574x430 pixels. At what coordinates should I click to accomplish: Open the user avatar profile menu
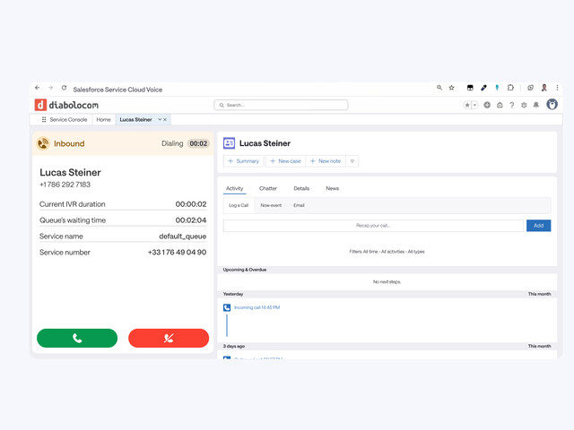pos(552,105)
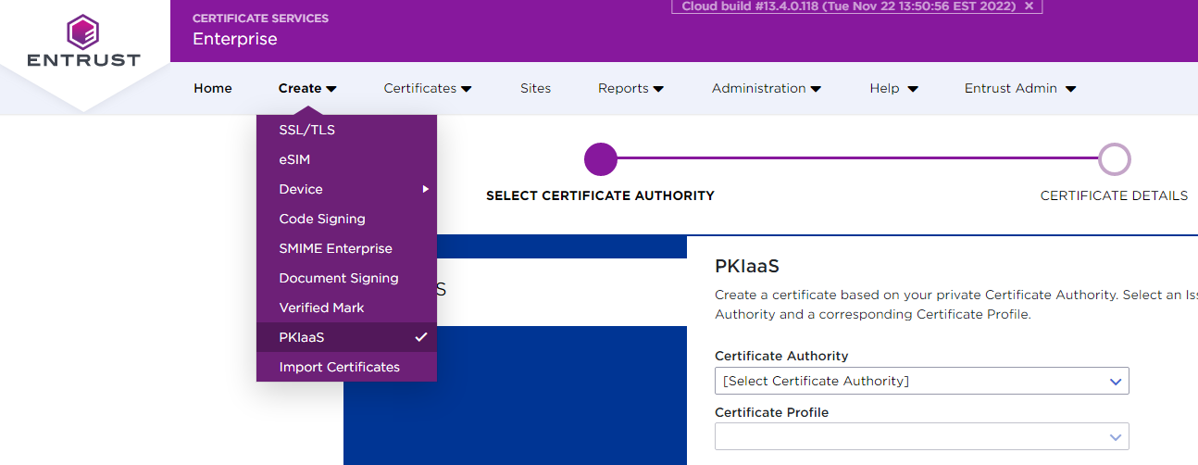Select Document Signing from the menu
Viewport: 1198px width, 465px height.
pyautogui.click(x=339, y=278)
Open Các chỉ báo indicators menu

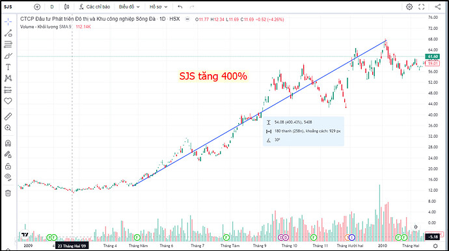(94, 7)
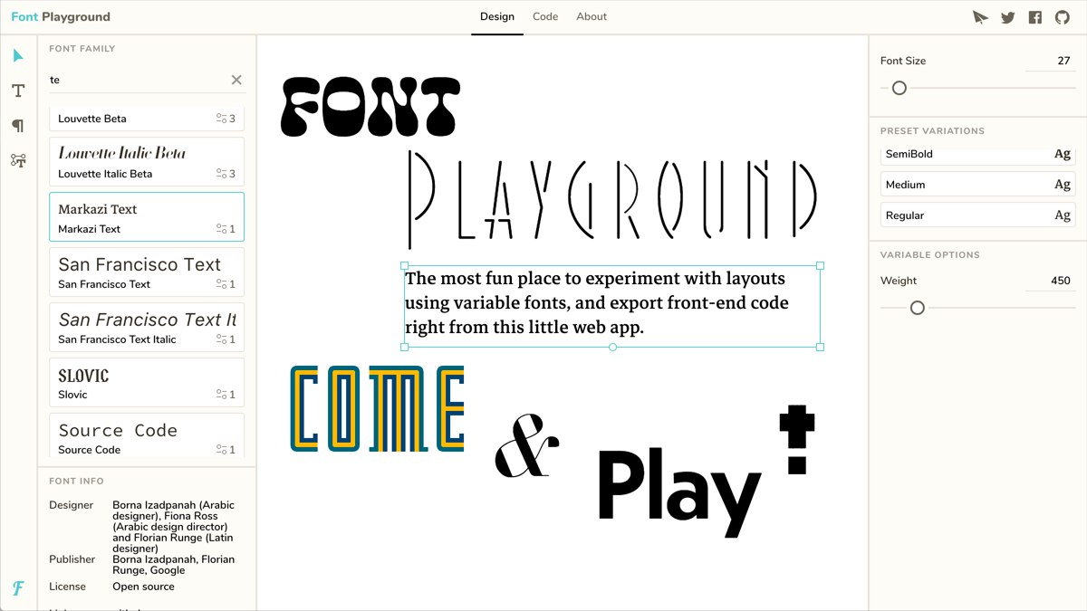Open the About tab
This screenshot has width=1087, height=611.
(x=592, y=16)
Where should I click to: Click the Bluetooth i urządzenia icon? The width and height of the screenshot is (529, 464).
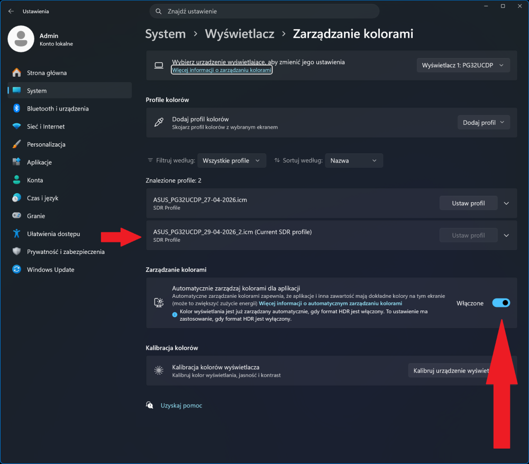(16, 108)
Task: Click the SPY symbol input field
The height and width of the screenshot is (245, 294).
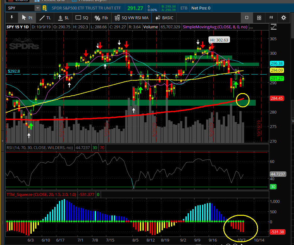Action: click(19, 8)
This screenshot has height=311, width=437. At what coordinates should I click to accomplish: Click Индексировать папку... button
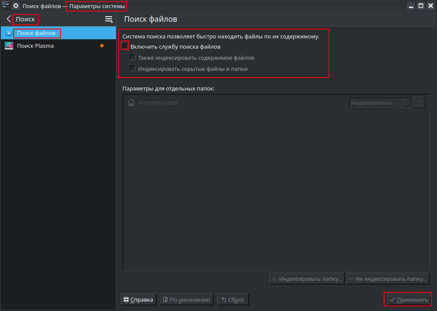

- Try it -
Would you please give the material above again, unchanged but without pictures?

- Answer to the exercise -
574x430 pixels. At what coordinates should I click to accomplish: Open the user avatar profile menu
pos(552,105)
Select Document Signing from the menu
Viewport: 1198px width, 465px height.
pyautogui.click(x=339, y=278)
Open Các chỉ báo indicators menu

(94, 7)
Open the About tab
This screenshot has width=1087, height=611.
(x=592, y=16)
Where should I click to: Click the Bluetooth i urządzenia icon? The width and height of the screenshot is (529, 464).
(16, 108)
Task: Click the SPY symbol input field
The height and width of the screenshot is (245, 294).
Action: click(19, 8)
This screenshot has height=311, width=437. At what coordinates should I click to accomplish: Click Индексировать папку... button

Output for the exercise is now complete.